Finance Minister Michael Noonan says Ireland has won a number of concessions on the interest rate charged on the country's bail-out that could be worth up to €250m a year.

Speaking on the sidelines of a meeting of EU finance ministers, Mr Noonan said there had been agreement that the interest rate paid on the €17.7 billion EFSF segment of the loan had been reduced further by half a percentage point.

He said this would represent an annual saving to the country of between €1.1 billion and €1.2 billion a year, when added to the overall interest rate cuts agreed last week by the European Commission as well as the EFSF reduction announced at a summit of EU leaders in July.

A further requirement for Ireland to pay a 20% collateral "buffer" on EFSF loans drawn down has also been dropped. This move will earn the state a rebate of around €600m in 2016.

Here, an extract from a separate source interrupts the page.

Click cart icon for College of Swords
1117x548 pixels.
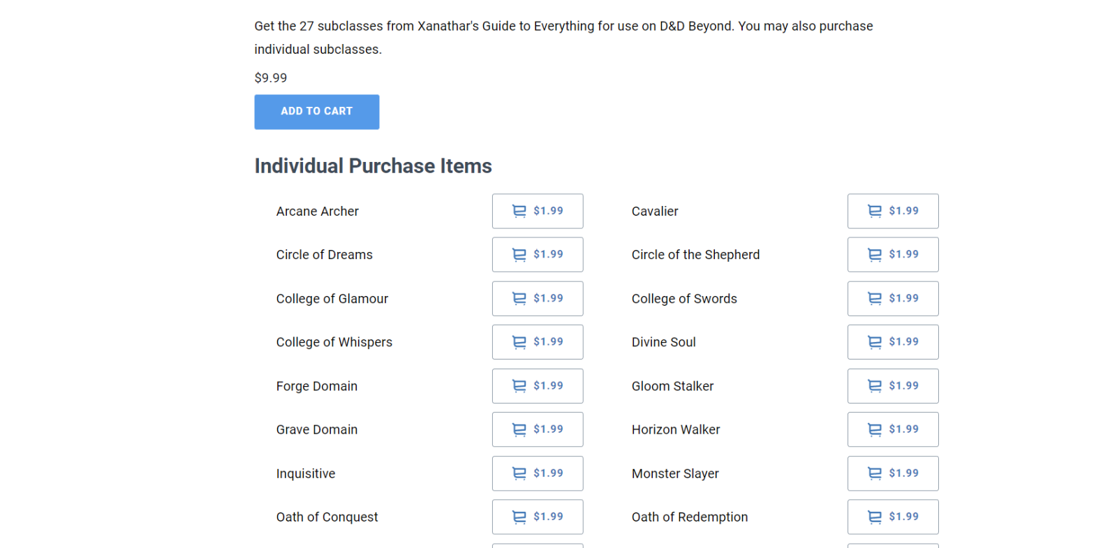click(875, 299)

Noonan to look for longer Anglo deal

Minister Noonan has also said a longer-term structured arrangement on the €30 billion which the state put into Anglo Irish Bank would be more valuable than an agreement that losses could be imposed on senior unsecured bondholders in the bank.

The promissory note was a method of paying for the cash sunk into Anglo, involving a €3 billion payment each year.

Mr Noonan said that once the interest rate holiday on that arrangement expired in 2013, it would become a very expensive burden.

He said he hoped to begin a negotiation process with the European Central Bank on switching the current arrangement to a longer-term facility, possibly up to 30 years, with a more favourable interest rate. It is thought this could, if agreed to, mean an annual paydown of €1 billion instead of €3 billion.

Mr Noonan said he was "committed to raising burden-sharing again", but that the promissory note issue was "more valuable to Ireland than any burden-sharing on residual bondholders".